§ Zu erledigende Aufgaben:
A) Gib im Text über Fischsterblichkeit an Wasserkraftwerken alles von „Tod in den Turbinen“ bis hinunter zu „erleidet tödliche Verletzungen!“ erneut wieder, ersetze dabei aber „Wasserkraftanlage“ durch „Staustufe“.
B) Stimmen diese Aussagen mit dem Text über Fischsterblichkeit an Wasserkraftwerken überein? (i) Die Auswertung stützt sich auf Daten von mehr als 275.000 Fischen. (ii) Fische können den Turbinen von Wasserkraftwerken leicht ausweichen. (iii) Jeder zehnte Fisch erleidet beim Durchqueren einer Turbine tödliche Verletzungen. Antworte jeweils mit Ja oder Nein und zitiere die entscheidenden Worte des Textes wörtlich.
====== Bereitgestellter Text
Tod in den Turbinen
26.01.2022
Wissenschaftler des Leibniz-Instituts für Gewässerökologie und Binnenfischerei (IGB) Berlin haben die globale Sterblichkeit von Fischen bei der Passage von Wasserkraftwerken untersucht. Die Auswertung und Ergebnisse beziehen sich auf Daten von mehr als 275.000 Fischen und 75 Fischarten. Das Ergebnis – jeder fünfte Fisch, der die Turbine einer Wasserkraftanlage flussabwärts durchquert, erleidet tödliche Verletzungen!
Speziell in Anbetracht der weltweit schwindenden fossilen Energieträger, steigt der Druck, den heutigen Strombedarf aus regenerativen Energiequellen zu decken stetig. Eine Form dieser regernativen Stromgewinnung ist die Wasserkraft. Zwar mag die aus Wasserkraft gewonnene Energie rein rechnerisch betrachtet regenerativ sein - die negativen ökologischen Effekte, die damit einhergehen, sind es nicht und bleiben meist unter der Wasseroberfläche verborgen. Durch den mit der Wasserkraft verbundenen Aufstau der Flüsse kommt es zu weitreichenden Veränderungen des Abflussgeschehens und der Flussmorphologie, zur Erwärmung der Gewässer, zur verstärkten Emission von Treibhausgasen sowie zum Verlust des Sedimenttransports und wichtiger Habitate. Darüber hinaus hinterlassen die Wasserkraftturbinen enorme Spuren an den Fischen, wenn diese versuchen flussabwärts zu wandern. Abrupte Druckänderungen, Kavitation, Turbulenzen und Scherkräfte innerhalb der Turbinen sowie physischer Kontakt mit den Schaufeln der Turbine enden für die Fische nicht selten tödlich. Fische können dem kaum ausweichen. Im Gegensatz zur Windkraft, bei der sich der Rotor frei in der Luft bewegt und umflogen werden kann, wird bei der Wasserkraft der Fluss, d.h. der gesamte Fisch-Lebensraum durch die Turbine gezwungen.
============
====== Bereitgestellte Auflistung
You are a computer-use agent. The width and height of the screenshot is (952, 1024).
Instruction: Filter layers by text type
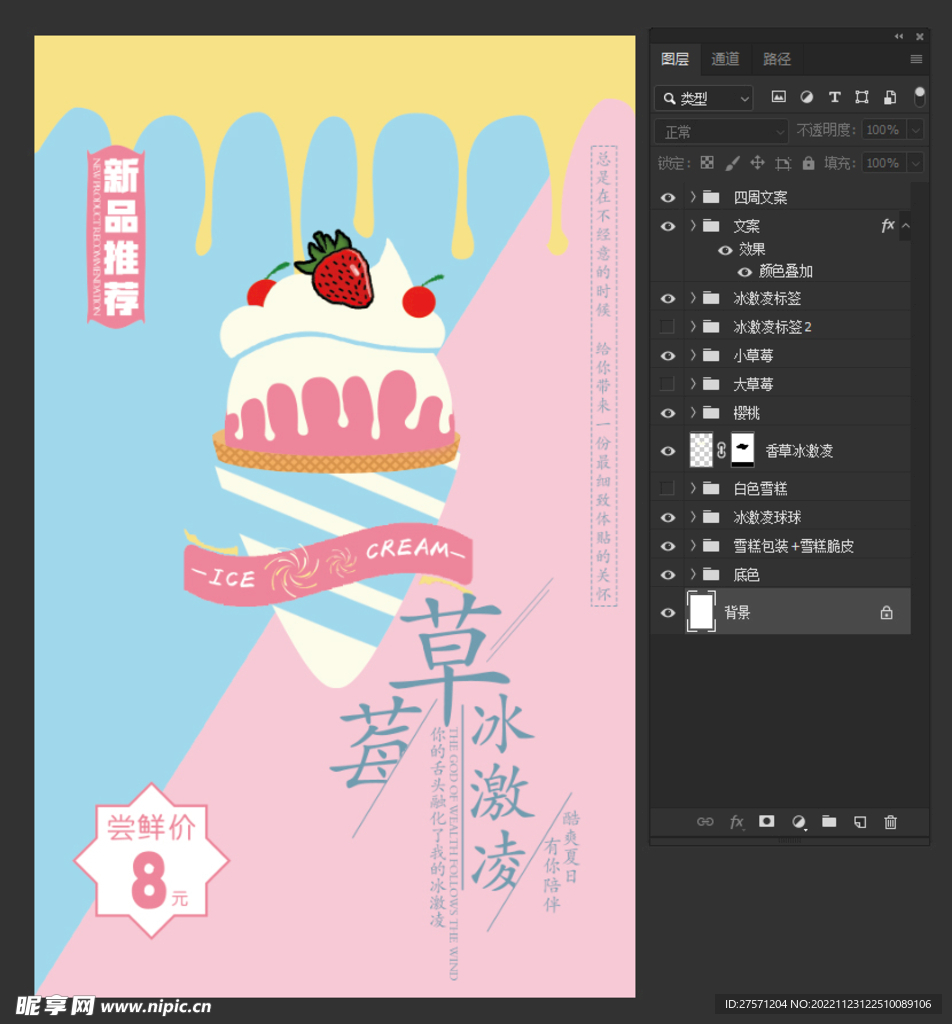pos(835,97)
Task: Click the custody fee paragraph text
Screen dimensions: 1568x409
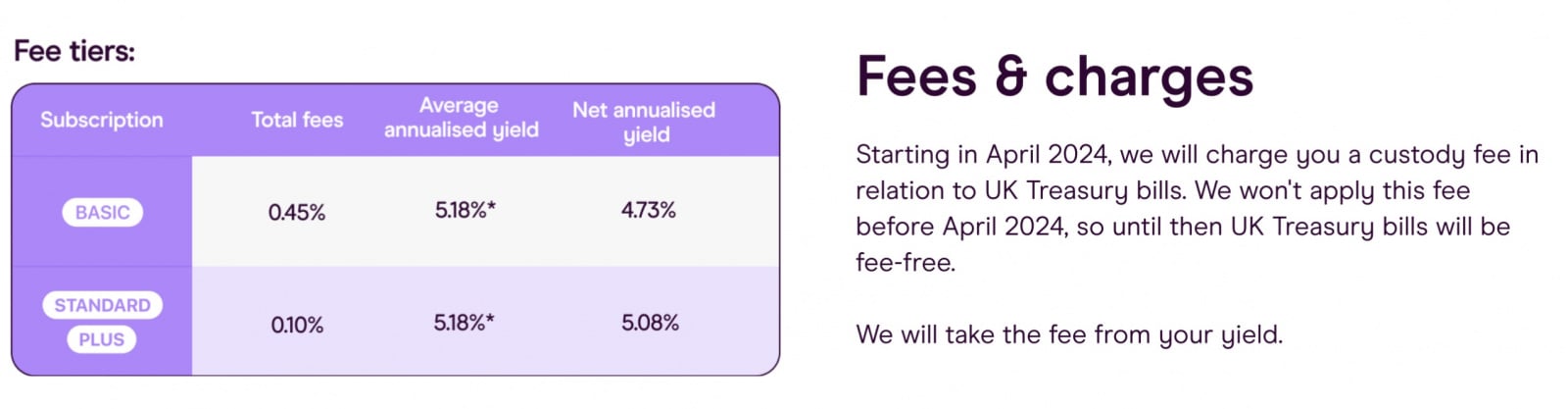Action: pos(1198,208)
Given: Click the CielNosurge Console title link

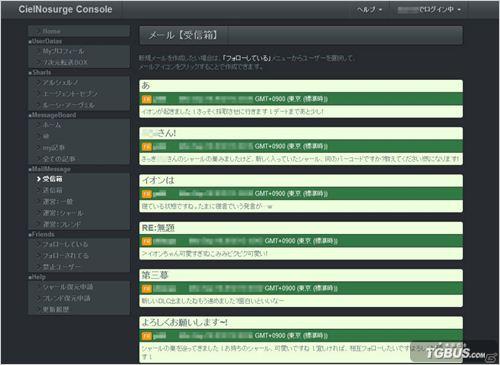Looking at the screenshot, I should [x=65, y=9].
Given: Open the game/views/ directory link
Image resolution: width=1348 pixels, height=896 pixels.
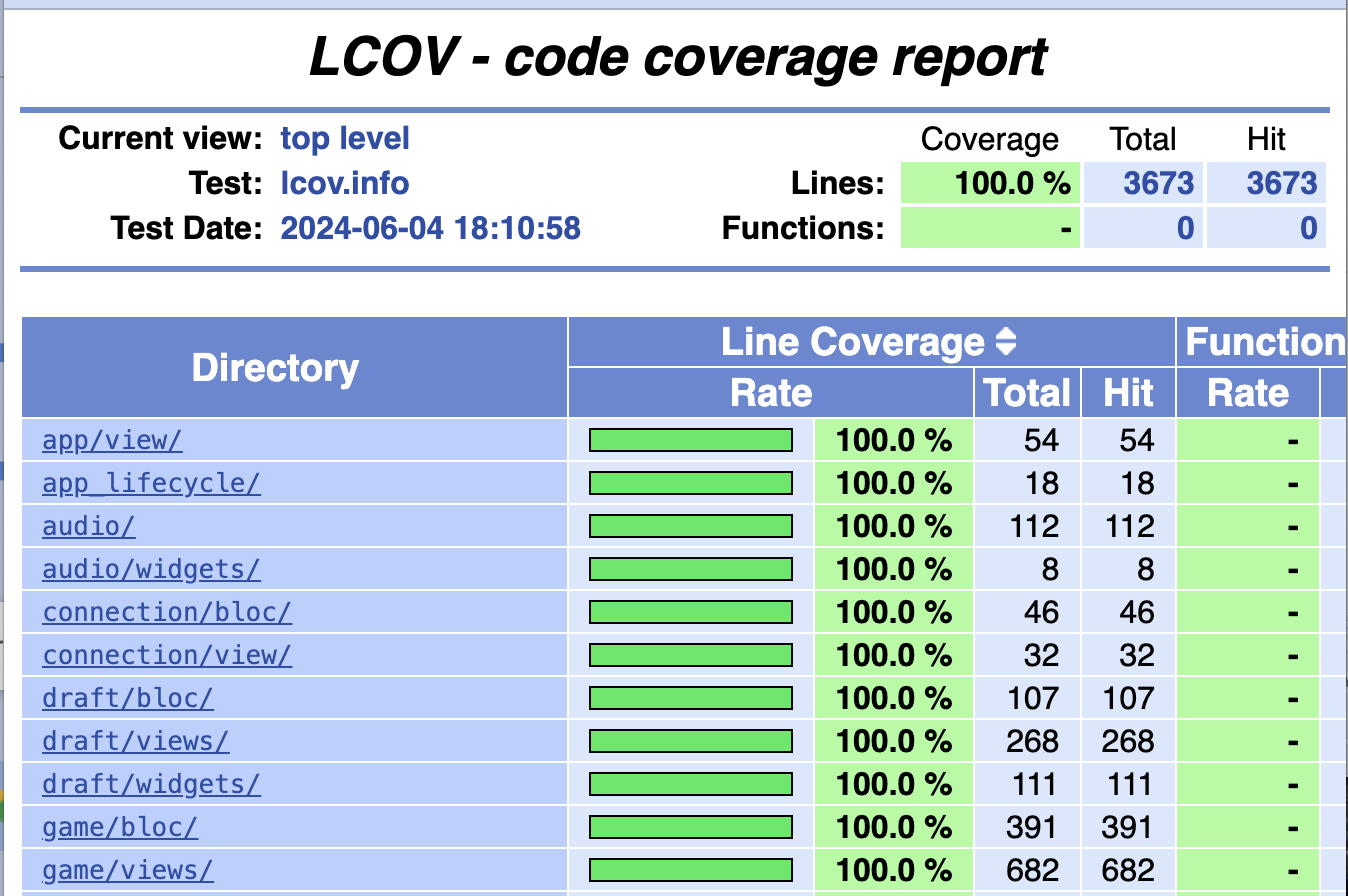Looking at the screenshot, I should point(128,870).
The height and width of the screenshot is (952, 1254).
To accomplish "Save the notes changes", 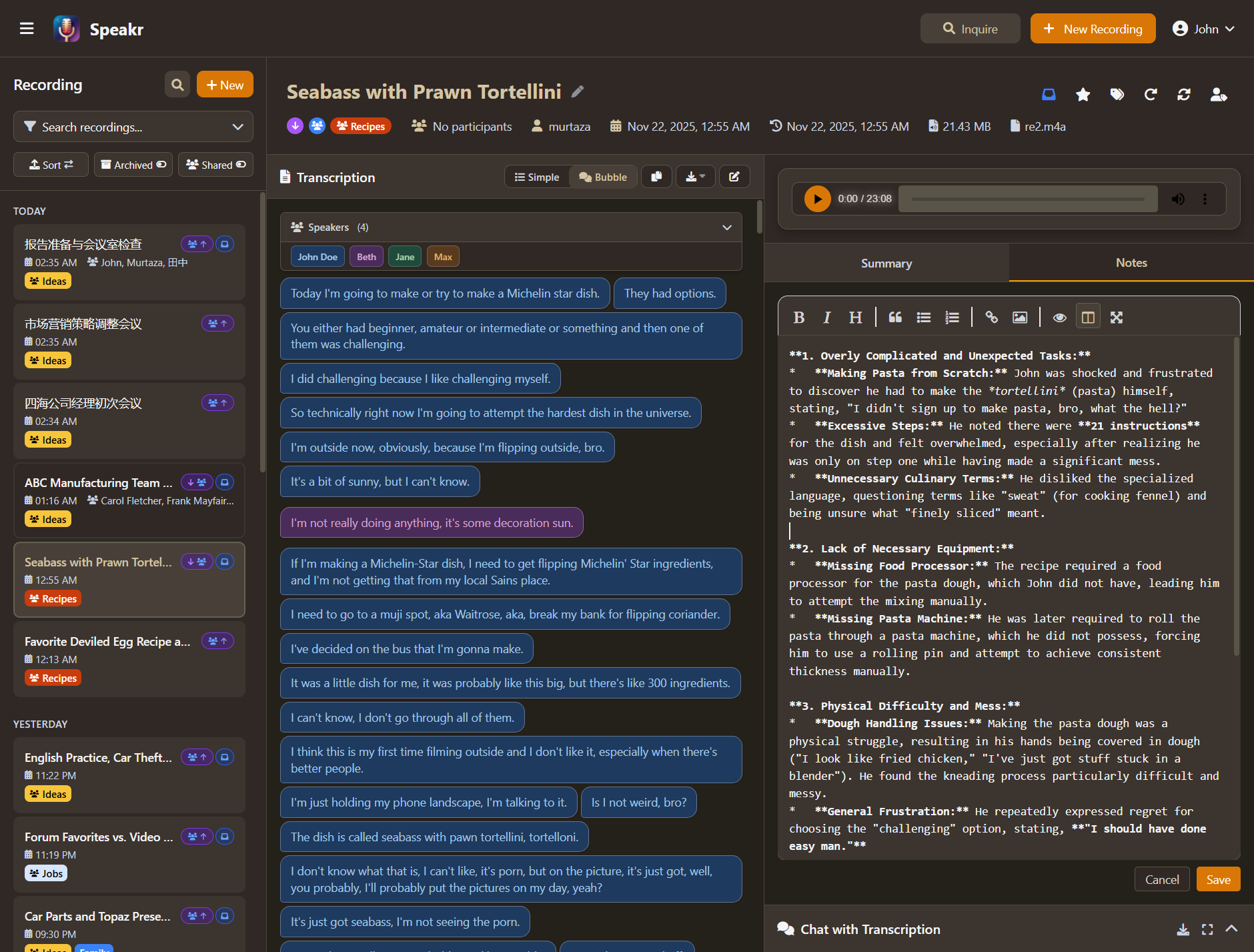I will pos(1217,879).

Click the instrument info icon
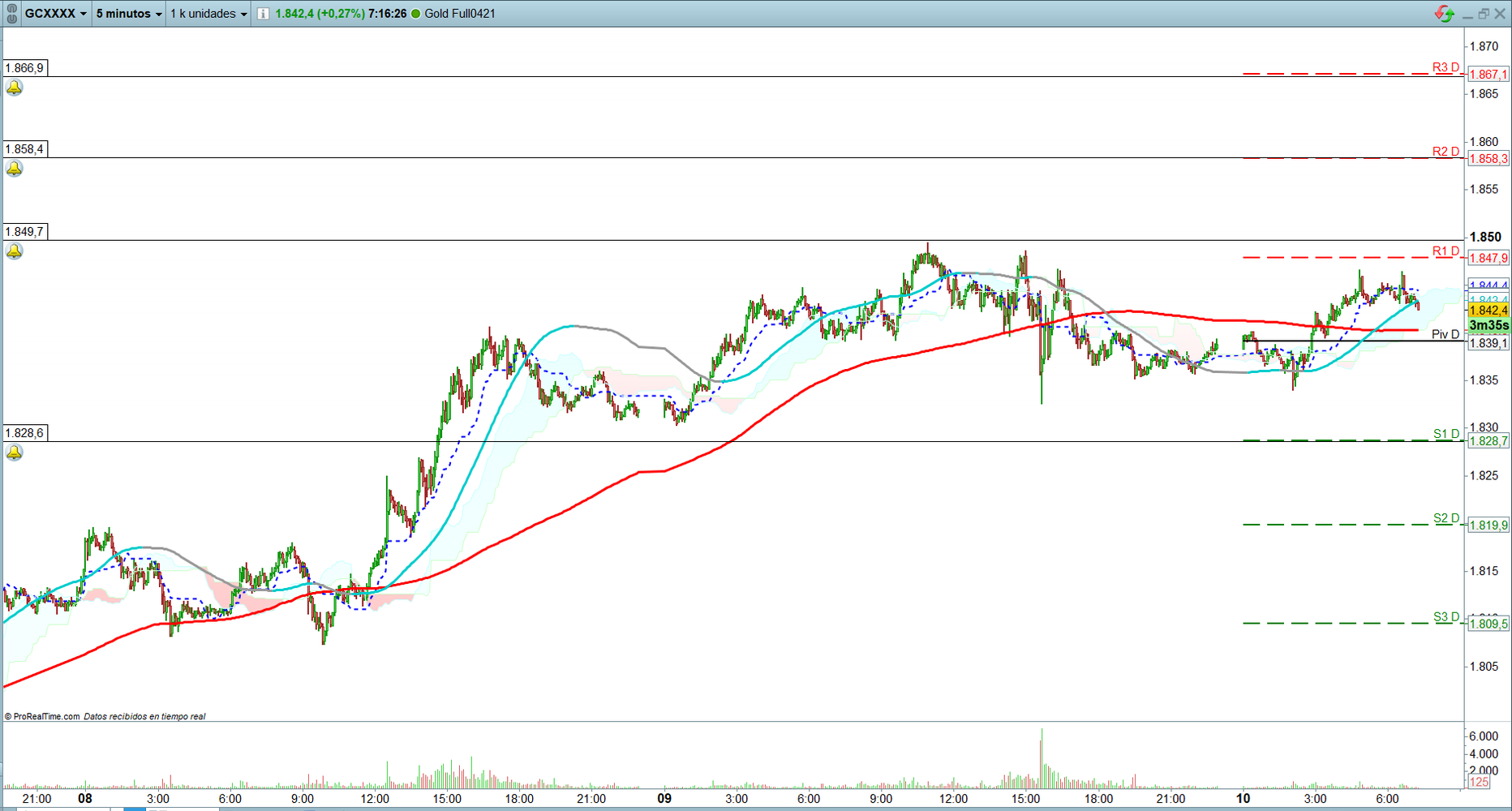coord(263,14)
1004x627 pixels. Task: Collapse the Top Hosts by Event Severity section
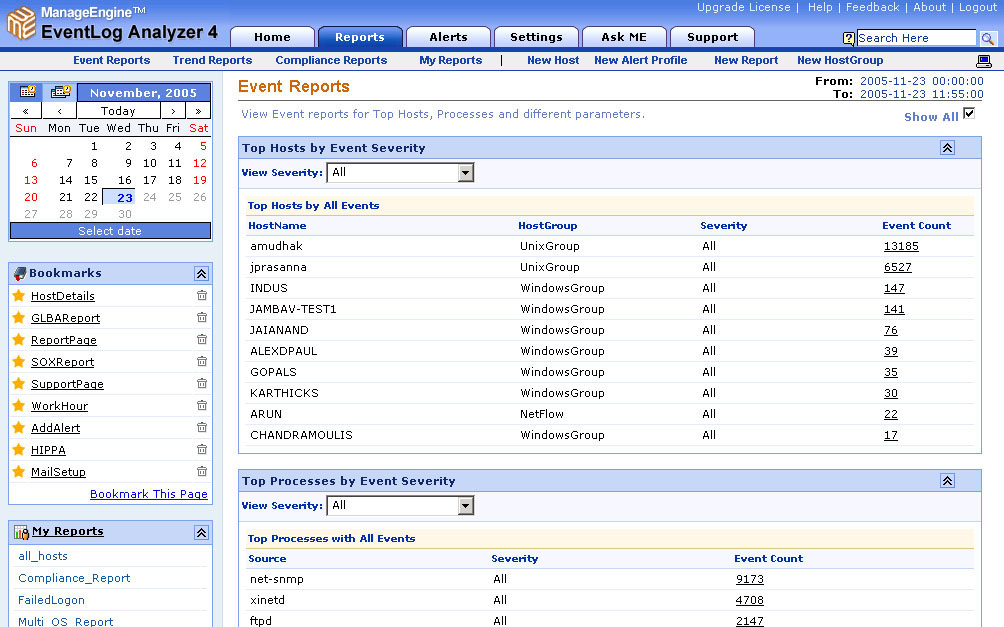click(947, 148)
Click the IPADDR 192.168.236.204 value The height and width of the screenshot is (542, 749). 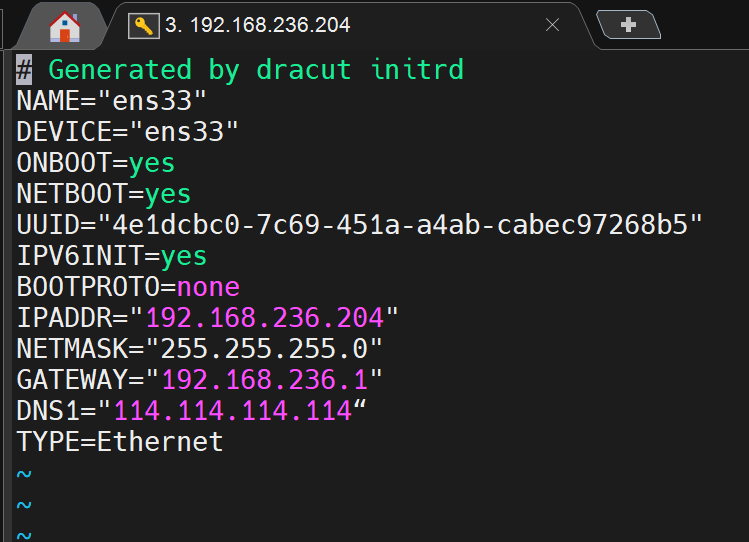coord(265,318)
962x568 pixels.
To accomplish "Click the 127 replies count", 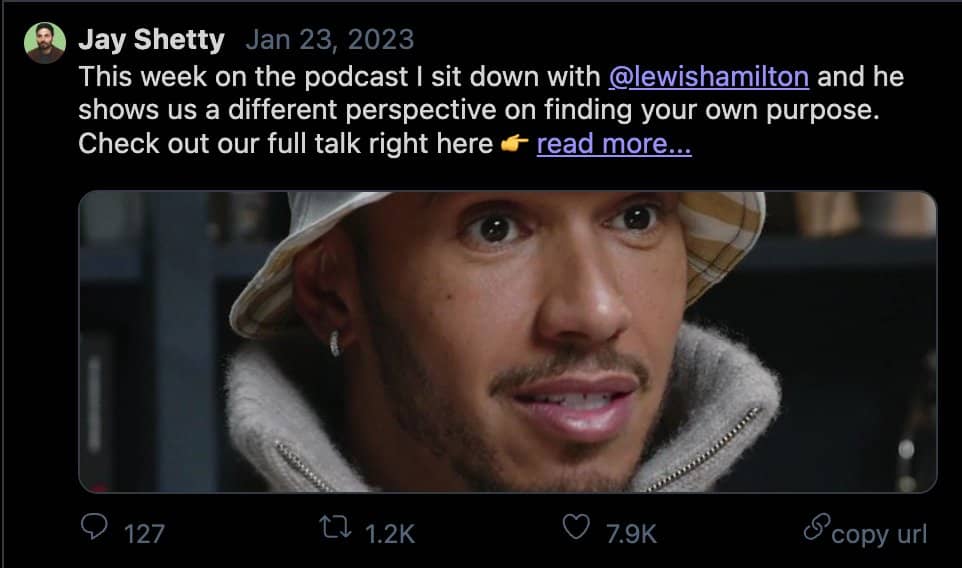I will point(144,534).
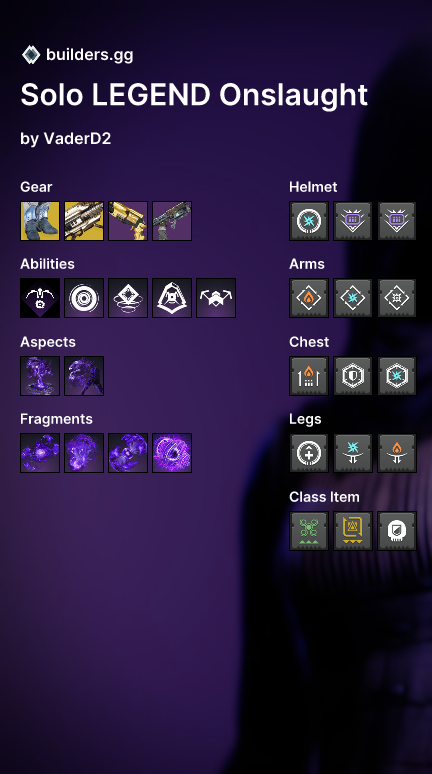Select the green Class Item mod icon
Viewport: 432px width, 774px height.
309,531
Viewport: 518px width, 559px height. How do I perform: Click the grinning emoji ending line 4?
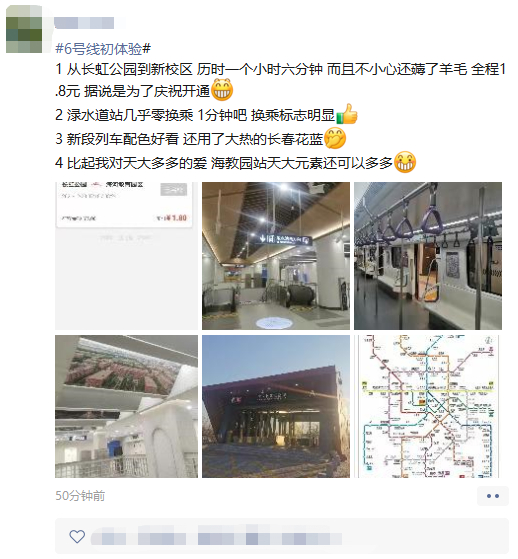405,162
============
§ Antworten pro Aufgabe:
A)
Tod in den Turbinen
26.01.2022
Wissenschaftler des Leibniz-Instituts für Gewässerökologie und Binnenfischerei (IGB) Berlin haben die globale Sterblichkeit von Fischen bei der Passage von Wasserkraftwerken untersucht. Die Auswertung und Ergebnisse beziehen sich auf Daten von mehr als 275.000 Fischen und 75 Fischarten. Das Ergebnis – jeder fünfte Fisch, der die Turbine einer Staustufe flussabwärts durchquert, erleidet tödliche Verletzungen!

B)
(i) Ja: „Die Auswertung und Ergebnisse beziehen sich auf Daten von mehr als 275.000 Fischen und 75 Fischarten.“
(ii) Nein: „Fische können dem kaum ausweichen.“
(iii) Nein: „jeder fünfte Fisch, der die Turbine einer Wasserkraftanlage flussabwärts durchquert, erleidet tödliche Verletzungen!“